### Page excerpt
:::::

Transcript
A (0:00)
Foreign.
B (0:10)
Hello. Welcome to the Financial Therapy episode of Slate Money, your guide to the business and finance news of the week. Well, really this week, the business and finance news of our entire lives. I'm Felix Salmon of Axios. I'm here with Anna Shymansky of Breaking Views.
C (0:33)
Hello.
B (0:33)
I'm also here with Emily Peck of HuffPost.
D (0:37)
Hello.
B (0:38)
And we have for the whole episode, and dominating the entire episode, one of the best humans in the world, Amanda Clayman. Amanda, hello.
A (0:49)
Hello.
B (0:50)
And tell me who you are and tell me about your podcast.
A (0:57)
I am a financial therapist and I have a podcast series, special series on death, sex and money called Financial Therapy with Amanda Clayman, where we are talking to some people about what is happening in their lives and specifically in their financial lives since this whole pandemic started.
B (1:20)
Because as I believe the technical term is shit has got real. Right now we are going to talk a little bit about, well, a lot about our emotional connection to money on an individual sense, in terms of savings, in terms of debts, in terms of families. We have a Slate plus segment about families, which is worth becoming a Slate plus member just to listen to. It's a great, great episode. And thank you very much to everyone who wrote in with questions that we might be able to put to Amanda. We actually answer some of them on this show, and it's all coming up on Slate Money. So let's dive into this. Amanda. We are in the craziest economic times of our lifetime, pretty much. There's rampant unemployment, which dwarfs anything that we saw during the financial crisis. People are weirdly saving a lot more money than they've ever saved in the history of America. According to numbers that just came out on Friday, there's a bunch of people being pulled in multiple directions. My first big question for you is psychologically, emotionally, is this just a crazy, unprecedented time for everyone, or are you just seeing the same things, the same problems that you've always been seeing with people and money, maybe just in a slightly more acute fashion?

:::::

### Data
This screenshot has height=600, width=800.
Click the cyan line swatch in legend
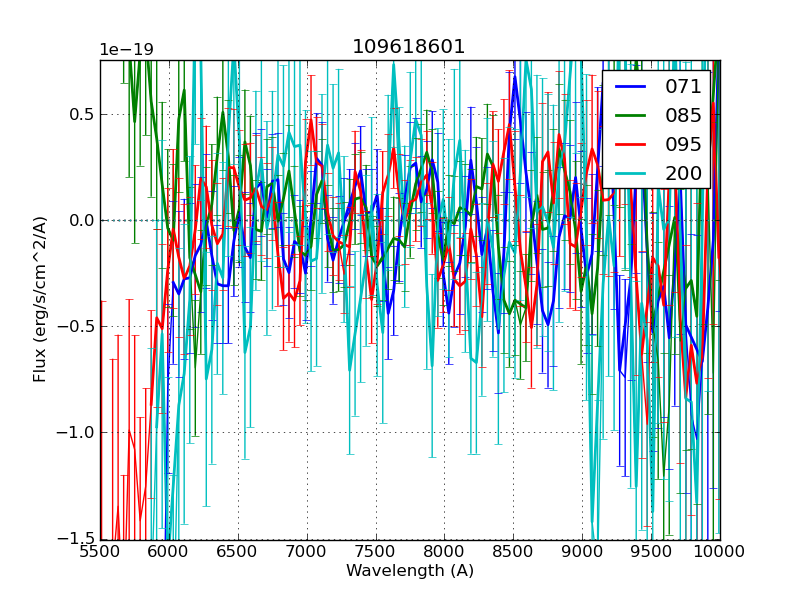[x=632, y=172]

:::::

### Explore the material
1) Translate this sentence from the Slate Money transcript into Spanish: "I'm also here with Emily Peck of HuffPost."
2) Carry the Slate Money transcript forward from the point where it stops.
The listing has nothing to do with the work here.

### Responses for each task
1) También estoy aquí con Emily Peck, de HuffPost.

2)
A (2:59)
Well, we're still the same human beings that we've always been, and we still have the same sort of cognitive and emotional programming that we have always had. So the ways that we're responding are normal in so far as, I mean, I see them in lots of ways in terms of when people undergo upheaval or there's great amount of change. The thing that's really unique here is how pervasive the amount of change is. Usually if we're going through something huge and overwhelming individually or, or even in a family or community or regionally, there's still somewhere where you can look in the world where it seems like things are going on as normal. And right now, everywhere we look, there's sort of. There's nowhere to spot. Right. Like, imagine we're turning in circles and we're just looking for some fixed point to focus on and spot. We don't really have that now because everything is moving.